- [TASK DESCRIPTION]: Go through the entries, filter for the word "computer", and copy every line that has it.

── GIVEN INFORMATION ──

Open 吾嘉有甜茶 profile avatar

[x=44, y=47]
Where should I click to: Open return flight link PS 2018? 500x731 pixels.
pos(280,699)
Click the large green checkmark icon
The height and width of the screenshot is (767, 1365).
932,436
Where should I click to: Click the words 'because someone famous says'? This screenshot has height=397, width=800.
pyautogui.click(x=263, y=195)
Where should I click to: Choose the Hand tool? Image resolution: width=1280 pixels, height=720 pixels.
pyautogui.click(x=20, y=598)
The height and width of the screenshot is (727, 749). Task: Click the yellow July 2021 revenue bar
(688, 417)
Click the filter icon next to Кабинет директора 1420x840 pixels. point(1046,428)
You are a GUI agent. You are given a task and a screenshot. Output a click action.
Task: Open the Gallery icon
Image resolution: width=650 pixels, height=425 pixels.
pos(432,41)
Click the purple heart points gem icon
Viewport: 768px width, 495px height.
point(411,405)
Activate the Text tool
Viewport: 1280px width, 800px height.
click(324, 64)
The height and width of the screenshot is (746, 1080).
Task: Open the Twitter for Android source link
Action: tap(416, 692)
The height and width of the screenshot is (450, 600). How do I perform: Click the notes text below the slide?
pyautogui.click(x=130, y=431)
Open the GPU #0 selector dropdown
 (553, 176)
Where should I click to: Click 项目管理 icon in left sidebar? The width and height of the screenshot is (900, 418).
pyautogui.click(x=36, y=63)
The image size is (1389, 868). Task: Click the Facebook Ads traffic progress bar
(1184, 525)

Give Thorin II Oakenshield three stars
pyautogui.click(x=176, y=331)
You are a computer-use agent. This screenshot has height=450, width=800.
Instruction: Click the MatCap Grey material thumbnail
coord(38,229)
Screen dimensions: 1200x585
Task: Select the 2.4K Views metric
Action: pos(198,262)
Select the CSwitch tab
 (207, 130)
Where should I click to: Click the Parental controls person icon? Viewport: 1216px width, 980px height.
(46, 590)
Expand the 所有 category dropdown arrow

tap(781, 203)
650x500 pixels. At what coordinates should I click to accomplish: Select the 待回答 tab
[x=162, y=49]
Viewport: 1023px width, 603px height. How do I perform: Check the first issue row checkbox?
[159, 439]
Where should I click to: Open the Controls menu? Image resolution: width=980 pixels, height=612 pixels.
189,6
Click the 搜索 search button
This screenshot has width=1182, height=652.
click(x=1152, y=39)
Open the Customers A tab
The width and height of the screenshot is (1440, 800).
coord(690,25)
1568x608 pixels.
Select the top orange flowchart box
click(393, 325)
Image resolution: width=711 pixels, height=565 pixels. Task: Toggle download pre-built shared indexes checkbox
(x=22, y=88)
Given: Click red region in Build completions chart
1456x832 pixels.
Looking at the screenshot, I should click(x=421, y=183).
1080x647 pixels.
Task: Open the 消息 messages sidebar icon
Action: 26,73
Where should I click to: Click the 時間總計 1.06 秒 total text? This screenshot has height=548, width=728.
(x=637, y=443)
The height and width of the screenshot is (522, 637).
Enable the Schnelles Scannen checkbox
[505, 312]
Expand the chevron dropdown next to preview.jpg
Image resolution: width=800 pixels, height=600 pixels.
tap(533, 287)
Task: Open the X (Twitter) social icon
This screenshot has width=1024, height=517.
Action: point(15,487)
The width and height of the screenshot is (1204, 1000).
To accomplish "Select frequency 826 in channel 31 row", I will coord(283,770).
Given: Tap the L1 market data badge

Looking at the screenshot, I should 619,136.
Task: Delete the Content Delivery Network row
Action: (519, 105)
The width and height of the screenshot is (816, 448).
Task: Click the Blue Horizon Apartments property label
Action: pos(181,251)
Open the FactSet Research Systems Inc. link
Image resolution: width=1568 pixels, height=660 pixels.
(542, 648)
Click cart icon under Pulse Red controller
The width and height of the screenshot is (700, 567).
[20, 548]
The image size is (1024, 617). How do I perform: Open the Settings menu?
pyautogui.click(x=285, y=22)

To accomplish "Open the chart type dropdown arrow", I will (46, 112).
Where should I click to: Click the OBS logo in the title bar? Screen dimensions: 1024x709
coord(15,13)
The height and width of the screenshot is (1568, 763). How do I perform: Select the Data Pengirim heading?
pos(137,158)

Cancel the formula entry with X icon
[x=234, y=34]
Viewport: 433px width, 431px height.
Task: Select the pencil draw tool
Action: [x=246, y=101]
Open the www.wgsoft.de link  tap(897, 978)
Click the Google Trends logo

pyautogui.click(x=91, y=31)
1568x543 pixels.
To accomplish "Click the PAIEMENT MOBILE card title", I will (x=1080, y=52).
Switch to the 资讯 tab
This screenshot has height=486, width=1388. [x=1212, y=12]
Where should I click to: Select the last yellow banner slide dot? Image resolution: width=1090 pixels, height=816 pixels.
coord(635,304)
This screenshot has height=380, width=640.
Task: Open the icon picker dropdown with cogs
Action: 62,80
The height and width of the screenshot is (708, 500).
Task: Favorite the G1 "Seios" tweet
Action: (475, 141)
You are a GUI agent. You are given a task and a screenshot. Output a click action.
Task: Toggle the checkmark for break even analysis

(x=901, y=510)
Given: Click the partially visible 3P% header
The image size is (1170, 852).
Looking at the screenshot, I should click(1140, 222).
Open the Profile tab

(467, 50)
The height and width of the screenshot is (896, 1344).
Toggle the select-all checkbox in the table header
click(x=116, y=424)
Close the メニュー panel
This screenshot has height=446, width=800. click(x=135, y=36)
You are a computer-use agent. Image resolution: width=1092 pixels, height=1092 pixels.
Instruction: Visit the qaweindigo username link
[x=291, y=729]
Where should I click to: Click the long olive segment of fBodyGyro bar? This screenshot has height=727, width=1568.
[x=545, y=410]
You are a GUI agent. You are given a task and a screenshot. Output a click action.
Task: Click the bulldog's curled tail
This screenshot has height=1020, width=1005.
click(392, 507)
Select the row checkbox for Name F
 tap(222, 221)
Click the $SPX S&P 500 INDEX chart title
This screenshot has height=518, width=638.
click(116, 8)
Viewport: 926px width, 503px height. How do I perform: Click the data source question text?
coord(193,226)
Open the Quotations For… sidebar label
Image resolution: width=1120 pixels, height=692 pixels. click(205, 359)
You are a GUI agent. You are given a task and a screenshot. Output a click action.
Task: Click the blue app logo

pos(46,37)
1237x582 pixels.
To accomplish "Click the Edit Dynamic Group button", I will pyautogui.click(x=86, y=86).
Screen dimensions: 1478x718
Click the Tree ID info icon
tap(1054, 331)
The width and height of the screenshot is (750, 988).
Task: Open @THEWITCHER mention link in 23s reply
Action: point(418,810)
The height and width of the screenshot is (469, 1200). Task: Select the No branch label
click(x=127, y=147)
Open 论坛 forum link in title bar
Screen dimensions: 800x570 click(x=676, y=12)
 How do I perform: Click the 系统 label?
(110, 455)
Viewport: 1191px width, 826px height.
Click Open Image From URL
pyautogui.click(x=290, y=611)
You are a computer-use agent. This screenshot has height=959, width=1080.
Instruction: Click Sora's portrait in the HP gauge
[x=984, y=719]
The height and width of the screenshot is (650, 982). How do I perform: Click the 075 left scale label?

───

- [WRITTEN SOLUTION]:
You are a computer-use agent. This screenshot has height=450, width=800.
You are a computer-use agent. Image resolution: width=1092 pixels, height=1092 pixels.
You are a computer-use agent. This screenshot has height=959, width=1080.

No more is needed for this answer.